**TEXT FOR ANALYSIS:**

The "Adonis Complex" is really part of a larger problem: the "Excellence Complex"
Customer Rating: 1 out of 5 
The promulgators of psychological health would like humanity to be as uniformly mediocre as possible so that no one will feel uncomfortable with his mediocrity. The program for achieving this dystopia is to make excellence into a disease, and pursuit of excellence into a disorder. Over time, as people are "cured" of their drive to achieve excellence, which is now re-labeled an "obsession," the paradise of uniform mediocrity will be realized.

One of the most efficient ways to kill the drive to excellence is to make it appear that excellence is impossible. The first step in this process is to remove from public view the people who have actually achieved excellence, to make them invisible. Such people demonstrate by their very existence that excellence is sometimes achieved, and so is possible. The fact of their existence must therefore be ruthlessly suppressed.

Thus the psychologists become irate when they see, for example, excellent male physiques in underwear advertisements. They label these "unrealistic" because in the dystopian reality they are trying to create, excellence is not real. The fact that the model has actually achieved an excellent physique, means, of course, that it is "realistic." It is realistic because it is real. This is the inconvenient fact that they desperately need to conceal.

**TASKS TO PERFORM:**
**A)** Answer these questions from the review, one answer per line, marked the same way:
(i) What customer rating does the review give?
(ii) According to the review, what is the drive to achieve excellence now re-labeled as?
(iii) In what kind of advertisements does the review say psychologists object to seeing excellent male physiques?
**B)** Output the part of the review that opens with the words containing "Thus the psychologists" and closes with "need to conceal.", copied without changes.
The collection entries stand apart from the review and are unrelated to it.

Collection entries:
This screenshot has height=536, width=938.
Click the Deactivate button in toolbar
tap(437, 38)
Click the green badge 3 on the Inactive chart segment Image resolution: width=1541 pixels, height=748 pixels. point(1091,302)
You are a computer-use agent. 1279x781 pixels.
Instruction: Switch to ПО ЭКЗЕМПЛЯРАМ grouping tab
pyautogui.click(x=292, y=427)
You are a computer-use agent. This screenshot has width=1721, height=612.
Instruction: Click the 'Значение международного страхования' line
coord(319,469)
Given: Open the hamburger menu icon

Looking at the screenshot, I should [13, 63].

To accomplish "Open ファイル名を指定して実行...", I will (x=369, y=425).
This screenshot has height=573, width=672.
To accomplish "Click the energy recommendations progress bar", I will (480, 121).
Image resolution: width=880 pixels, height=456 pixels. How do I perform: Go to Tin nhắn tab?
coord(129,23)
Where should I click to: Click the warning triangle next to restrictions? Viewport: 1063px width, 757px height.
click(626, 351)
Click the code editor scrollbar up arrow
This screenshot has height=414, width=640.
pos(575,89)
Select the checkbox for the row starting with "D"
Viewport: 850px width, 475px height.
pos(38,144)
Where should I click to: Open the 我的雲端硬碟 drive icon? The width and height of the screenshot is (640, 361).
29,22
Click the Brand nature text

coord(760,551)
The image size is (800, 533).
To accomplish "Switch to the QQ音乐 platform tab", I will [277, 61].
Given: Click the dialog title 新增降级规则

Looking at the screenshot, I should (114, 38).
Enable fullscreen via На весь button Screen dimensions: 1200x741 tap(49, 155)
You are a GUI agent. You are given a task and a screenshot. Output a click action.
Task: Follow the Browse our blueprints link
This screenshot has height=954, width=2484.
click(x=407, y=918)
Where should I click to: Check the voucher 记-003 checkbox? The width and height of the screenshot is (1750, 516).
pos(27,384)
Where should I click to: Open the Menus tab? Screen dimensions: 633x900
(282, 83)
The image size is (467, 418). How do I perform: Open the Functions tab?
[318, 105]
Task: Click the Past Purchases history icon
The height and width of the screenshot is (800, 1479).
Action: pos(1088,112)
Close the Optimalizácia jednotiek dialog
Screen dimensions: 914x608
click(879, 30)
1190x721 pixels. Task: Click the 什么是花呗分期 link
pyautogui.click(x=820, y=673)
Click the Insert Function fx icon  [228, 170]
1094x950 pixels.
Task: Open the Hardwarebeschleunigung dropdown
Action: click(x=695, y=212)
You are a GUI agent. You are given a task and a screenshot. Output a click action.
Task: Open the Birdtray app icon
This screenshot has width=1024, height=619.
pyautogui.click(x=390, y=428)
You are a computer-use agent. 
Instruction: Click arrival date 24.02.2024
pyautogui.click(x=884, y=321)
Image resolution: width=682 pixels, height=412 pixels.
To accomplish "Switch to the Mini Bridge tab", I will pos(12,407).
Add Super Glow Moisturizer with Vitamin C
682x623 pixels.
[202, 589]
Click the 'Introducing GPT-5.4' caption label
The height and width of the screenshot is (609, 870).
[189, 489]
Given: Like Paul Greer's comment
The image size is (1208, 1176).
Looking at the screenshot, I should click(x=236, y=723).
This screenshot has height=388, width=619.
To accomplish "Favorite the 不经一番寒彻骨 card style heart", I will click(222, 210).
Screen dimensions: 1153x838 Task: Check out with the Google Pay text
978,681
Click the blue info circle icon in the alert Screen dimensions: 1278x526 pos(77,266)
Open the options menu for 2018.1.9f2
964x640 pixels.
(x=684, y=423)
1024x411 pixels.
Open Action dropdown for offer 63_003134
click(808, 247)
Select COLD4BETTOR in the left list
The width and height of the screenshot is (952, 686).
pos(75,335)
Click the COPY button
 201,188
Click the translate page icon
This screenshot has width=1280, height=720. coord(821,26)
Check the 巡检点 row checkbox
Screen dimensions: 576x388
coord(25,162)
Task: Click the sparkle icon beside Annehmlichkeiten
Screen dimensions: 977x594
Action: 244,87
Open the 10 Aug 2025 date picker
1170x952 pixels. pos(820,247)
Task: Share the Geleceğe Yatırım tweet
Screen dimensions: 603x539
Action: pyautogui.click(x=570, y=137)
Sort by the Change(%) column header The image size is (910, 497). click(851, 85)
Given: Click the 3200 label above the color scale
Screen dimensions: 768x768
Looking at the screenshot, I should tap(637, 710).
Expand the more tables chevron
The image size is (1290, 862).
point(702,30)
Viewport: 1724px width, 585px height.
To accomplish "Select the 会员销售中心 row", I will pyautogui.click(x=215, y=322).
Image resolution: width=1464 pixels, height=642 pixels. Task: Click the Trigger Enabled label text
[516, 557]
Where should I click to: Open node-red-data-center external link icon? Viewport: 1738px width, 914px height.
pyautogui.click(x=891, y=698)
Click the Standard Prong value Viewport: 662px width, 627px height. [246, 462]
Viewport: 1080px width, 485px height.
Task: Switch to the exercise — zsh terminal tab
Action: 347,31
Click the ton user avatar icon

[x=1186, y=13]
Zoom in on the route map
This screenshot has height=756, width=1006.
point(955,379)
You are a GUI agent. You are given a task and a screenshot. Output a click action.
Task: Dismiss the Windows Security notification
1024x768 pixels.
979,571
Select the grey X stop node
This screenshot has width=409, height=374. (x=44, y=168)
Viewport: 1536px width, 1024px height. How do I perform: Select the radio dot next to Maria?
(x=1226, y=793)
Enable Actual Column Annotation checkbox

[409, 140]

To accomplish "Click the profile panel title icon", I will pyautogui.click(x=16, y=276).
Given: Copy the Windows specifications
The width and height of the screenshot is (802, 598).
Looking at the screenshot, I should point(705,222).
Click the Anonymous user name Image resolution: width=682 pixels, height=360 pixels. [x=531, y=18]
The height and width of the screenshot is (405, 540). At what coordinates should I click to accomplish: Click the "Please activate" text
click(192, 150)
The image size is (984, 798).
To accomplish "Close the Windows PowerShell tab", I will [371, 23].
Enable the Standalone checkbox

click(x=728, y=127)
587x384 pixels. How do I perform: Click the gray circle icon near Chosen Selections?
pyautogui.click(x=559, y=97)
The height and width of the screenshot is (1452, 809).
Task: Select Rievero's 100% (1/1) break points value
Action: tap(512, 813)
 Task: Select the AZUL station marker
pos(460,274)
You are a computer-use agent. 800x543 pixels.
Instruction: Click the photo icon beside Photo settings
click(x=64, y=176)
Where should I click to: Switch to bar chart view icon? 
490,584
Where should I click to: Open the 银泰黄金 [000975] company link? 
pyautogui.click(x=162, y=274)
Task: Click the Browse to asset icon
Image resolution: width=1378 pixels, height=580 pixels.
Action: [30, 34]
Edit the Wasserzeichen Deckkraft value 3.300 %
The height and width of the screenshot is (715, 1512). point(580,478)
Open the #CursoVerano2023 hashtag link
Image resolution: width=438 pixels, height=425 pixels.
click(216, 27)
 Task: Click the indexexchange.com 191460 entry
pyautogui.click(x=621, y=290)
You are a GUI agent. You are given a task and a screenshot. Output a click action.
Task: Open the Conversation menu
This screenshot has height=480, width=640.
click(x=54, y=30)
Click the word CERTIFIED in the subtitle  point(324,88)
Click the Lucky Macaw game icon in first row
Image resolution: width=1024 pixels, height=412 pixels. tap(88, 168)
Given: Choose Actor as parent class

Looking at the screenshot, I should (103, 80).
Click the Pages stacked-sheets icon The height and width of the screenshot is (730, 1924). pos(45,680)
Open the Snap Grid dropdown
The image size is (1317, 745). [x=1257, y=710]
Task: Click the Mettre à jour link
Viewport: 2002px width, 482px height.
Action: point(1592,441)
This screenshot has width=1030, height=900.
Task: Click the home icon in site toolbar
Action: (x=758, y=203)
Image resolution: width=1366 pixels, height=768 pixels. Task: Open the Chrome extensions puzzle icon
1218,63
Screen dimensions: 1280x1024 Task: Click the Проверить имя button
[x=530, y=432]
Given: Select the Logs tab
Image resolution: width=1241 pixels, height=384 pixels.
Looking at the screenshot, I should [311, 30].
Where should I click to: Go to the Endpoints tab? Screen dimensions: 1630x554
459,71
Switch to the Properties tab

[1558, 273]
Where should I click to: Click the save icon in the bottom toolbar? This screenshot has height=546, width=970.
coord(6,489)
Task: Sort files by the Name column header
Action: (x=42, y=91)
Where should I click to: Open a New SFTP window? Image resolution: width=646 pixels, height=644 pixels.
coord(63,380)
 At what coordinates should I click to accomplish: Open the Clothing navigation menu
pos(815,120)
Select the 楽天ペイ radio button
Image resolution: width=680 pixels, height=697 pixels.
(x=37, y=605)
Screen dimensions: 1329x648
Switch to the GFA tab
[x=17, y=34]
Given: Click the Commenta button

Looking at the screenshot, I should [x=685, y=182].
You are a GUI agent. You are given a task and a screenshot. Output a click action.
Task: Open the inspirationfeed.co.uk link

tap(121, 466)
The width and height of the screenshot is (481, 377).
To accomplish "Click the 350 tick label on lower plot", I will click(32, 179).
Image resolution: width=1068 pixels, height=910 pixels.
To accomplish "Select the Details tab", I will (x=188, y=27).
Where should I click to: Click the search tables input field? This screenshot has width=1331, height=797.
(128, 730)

**ANSWERS PER TASK:**
**A)**
(i) 1 out of 5
(ii) An "obsession"
(iii) Underwear advertisements

**B)**
Thus the psychologists become irate when they see, for example, excellent male physiques in underwear advertisements. They label these "unrealistic" because in the dystopian reality they are trying to create, excellence is not real. The fact that the model has actually achieved an excellent physique, means, of course, that it is "realistic." It is realistic because it is real. This is the inconvenient fact that they desperately need to conceal.